# I will miss you my little fatty



## Zabora (Jun 8, 2014)

Sadly Dean passed away a few minutes ago. I held him all night with a water bottle next to his mouth because he was drinking. I just knew he wouldn't make it because of his breathing and his rapid weight loss. My husband is holding him and were bawling our eyes out. We will miss him greatly. I want to get hIs paw prInts tattooed on my food because he Is always on my toes. Good bye little fatty. We will miss you.


----------



## pip367622 (Feb 24, 2014)

Having had our boys since February, they had us at day 1, and felt like they always been here, I am very sorry to read your news, but at least Dean knew you were there for him right to the end. Paw print tatt sounds a brilliant idea. x Pip xx


----------



## DustyRat (Jul 9, 2012)

Sorry to hear the sad new


----------



## PawsandClaws (Jul 22, 2014)

Sorry for your loss.


----------



## rudecrudetattooedfatgirl (Aug 30, 2014)

So sad, I'm sorry honey!


----------



## lovemyfurries (Aug 13, 2014)

Goodbye Dean from a couple who never knew you. Your mom and dad will miss you forever. Thinking of you Zabora , so very sorry for your loss


----------



## abratforarat (Jan 12, 2014)

This is such a sad story. I'm sorry, Zabora, I'm so sorry


----------



## Zabora (Jun 8, 2014)

Thank you everyone. I did get his paws printed so I will post the ones I want to use.


----------



## bloomington bob (Mar 25, 2014)

Sorry about Dean


----------



## Zabora (Jun 8, 2014)

We buried him next to Oreo and Spock as he loved babies. That way he is still watching out for them. They are buried under a juniper tree so they can share it's protective properties.


----------



## abratforarat (Jan 12, 2014)

I'm so sorry, again. His paw prints are beautiful.
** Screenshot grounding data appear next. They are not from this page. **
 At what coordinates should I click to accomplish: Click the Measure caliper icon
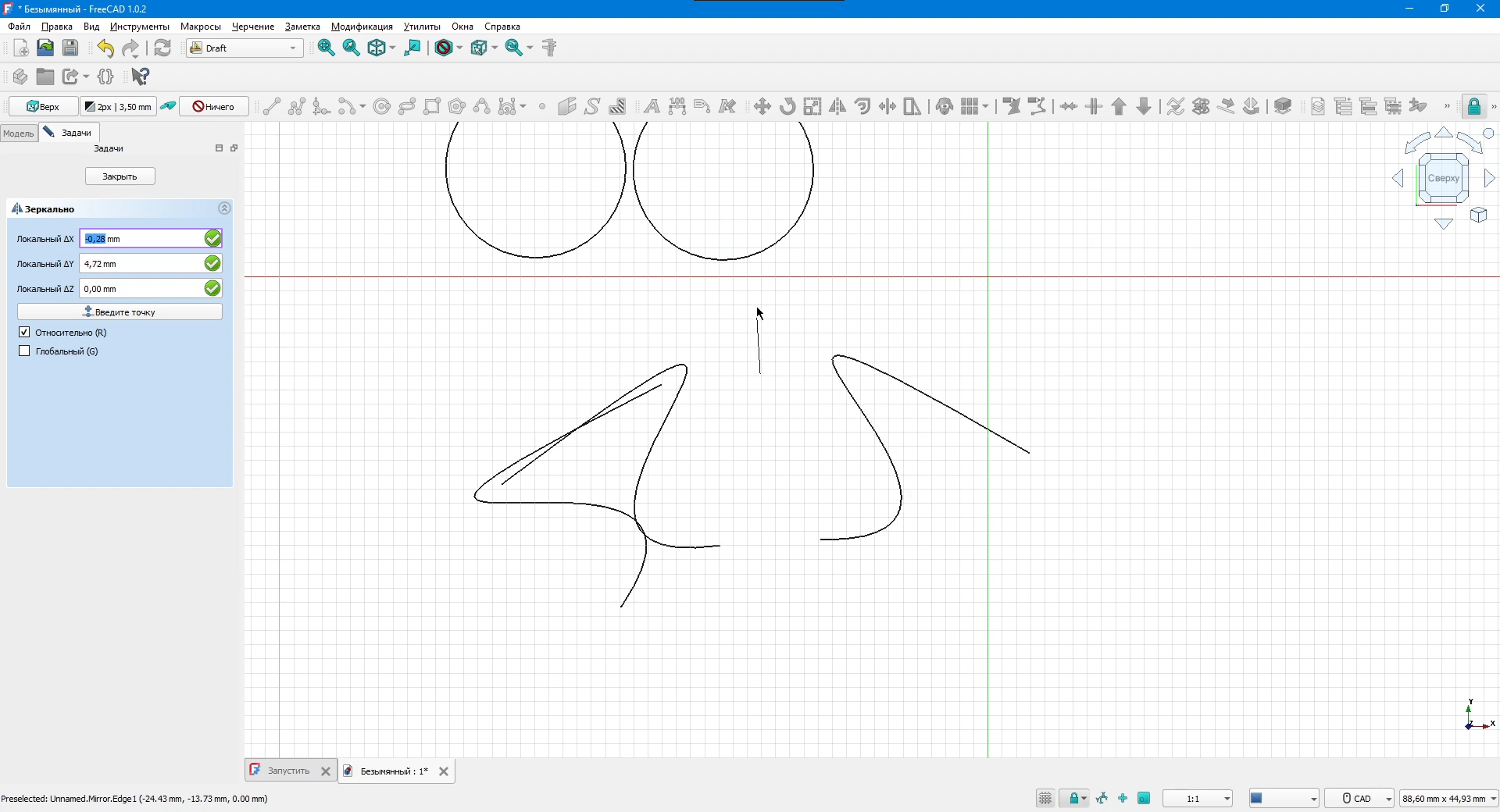(549, 48)
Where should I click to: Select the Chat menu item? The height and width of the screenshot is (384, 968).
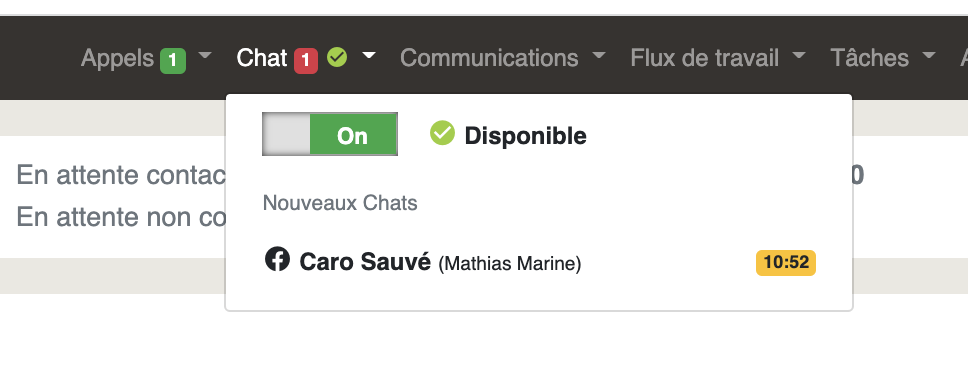point(262,58)
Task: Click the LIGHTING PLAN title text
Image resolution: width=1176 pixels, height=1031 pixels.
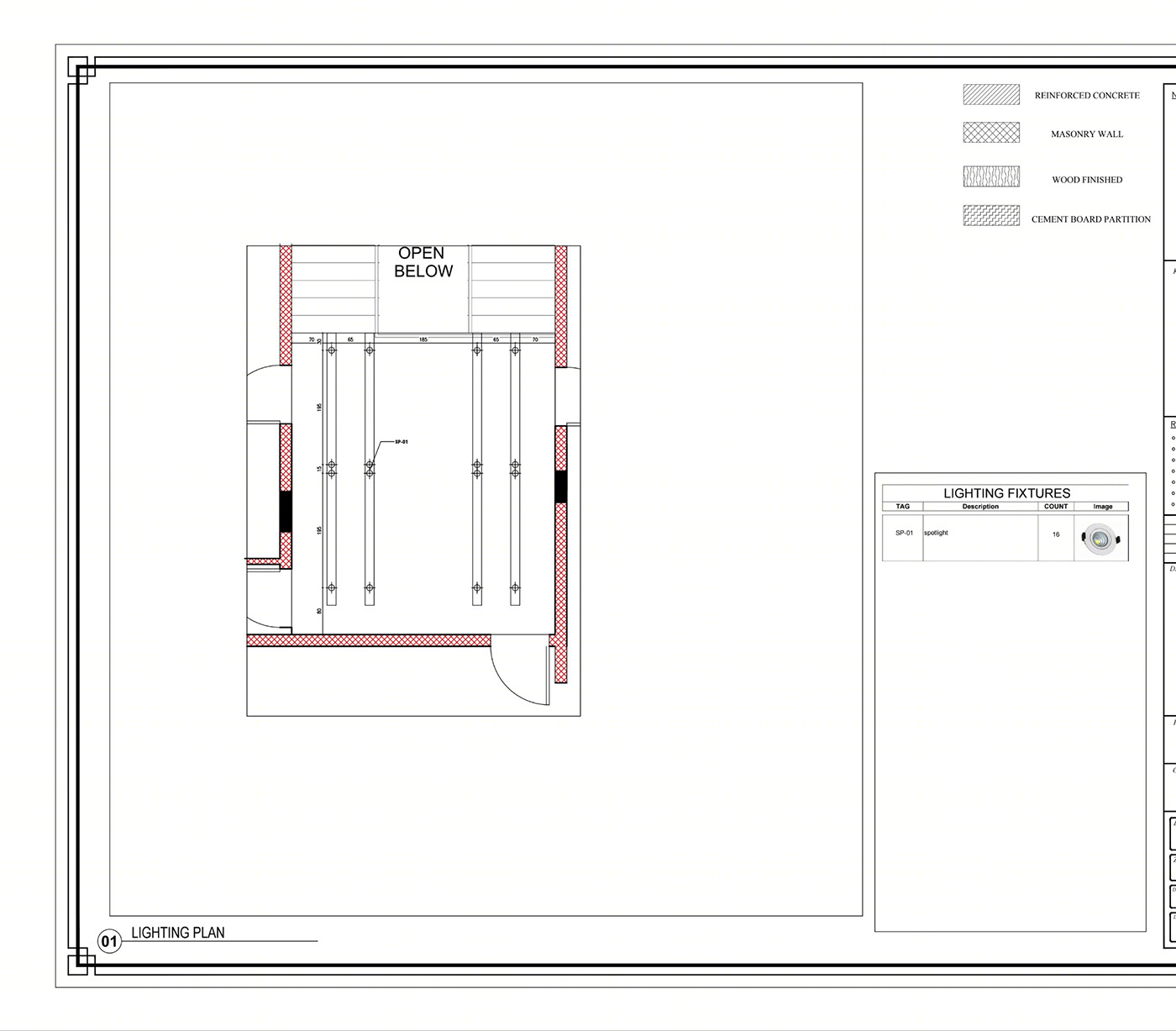Action: [x=177, y=933]
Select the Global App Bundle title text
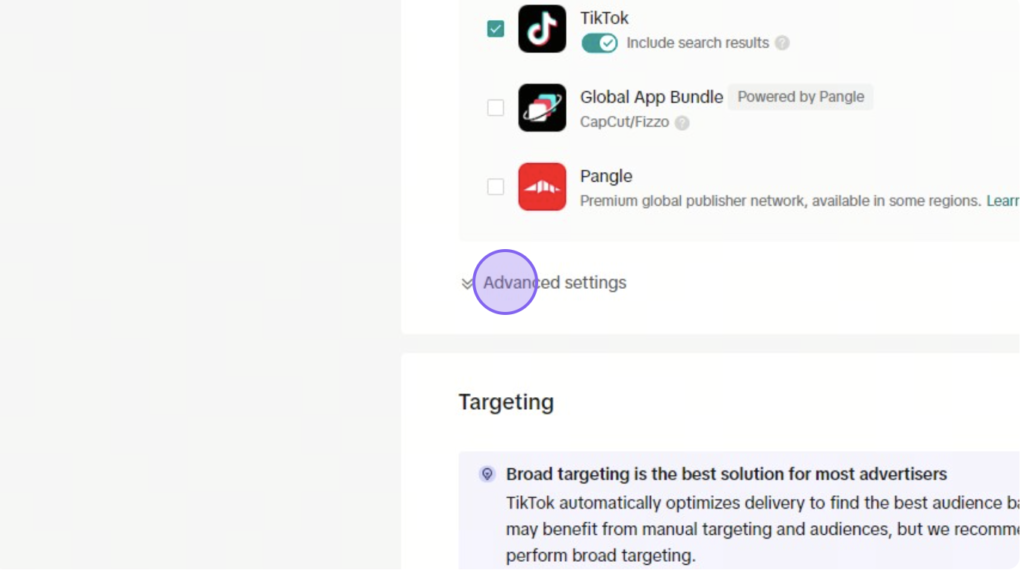Image resolution: width=1024 pixels, height=576 pixels. tap(651, 97)
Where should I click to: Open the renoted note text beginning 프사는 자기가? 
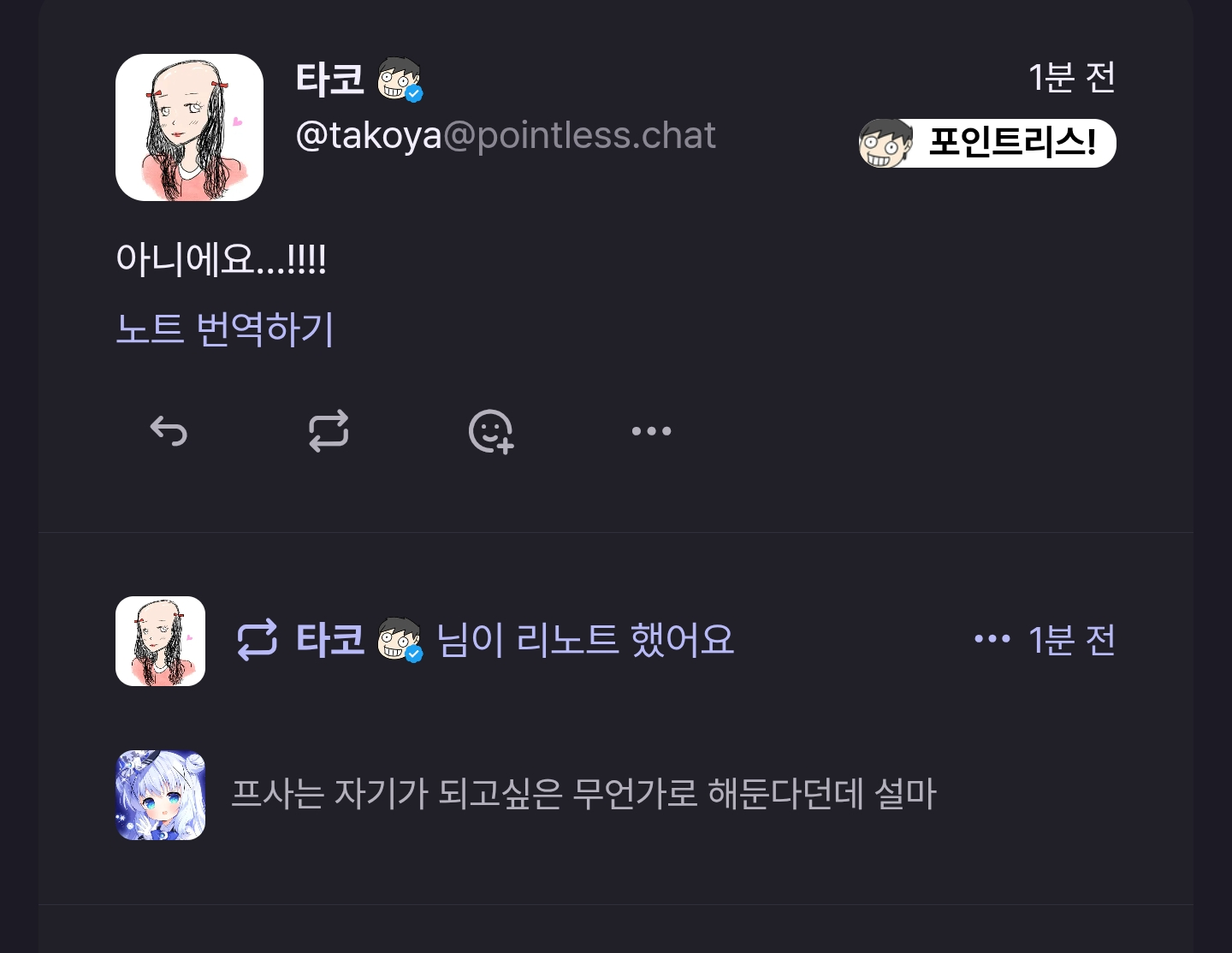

RIP, Dean


----------



## Zabora (Jun 8, 2014)

I'm loosing Bean too he's gasping for air like Dean was. I hope he can just hang on.


----------



## lovemyfurries (Aug 13, 2014)

Oh no!! That's just not fair! Dean's paw prints are beautiful and like you said your foot is a fitting place as that's where he always was. How's little Marlowe taking it? Really hope you don't lose Bean so soon after Dean. Thinking of you


----------



## Zabora (Jun 8, 2014)

We just lost Bean.


----------



## lovemyfurries (Aug 13, 2014)

Oh God I'm so sorry for your loss of both Dean and now Bean. A small comfort at least they are not gasping for breath or in any pain any longer. Thinking of you Zabora xxx


----------



## CatsRatsVeggies (Aug 18, 2014)

Oh god this whole thread just broke my heart.. I'm so sorry Zabora  Hoping you and your OH are okay xxx


----------



## Zabora (Jun 8, 2014)

This was taken at the vets. Rest well my little ones.


----------



## lovemyfurries (Aug 13, 2014)

A beautiful photo of them all to remember. I have an idea that Dean and Bean are together now and that's a comforting thought. Hang in there... One moment at a time xxx


----------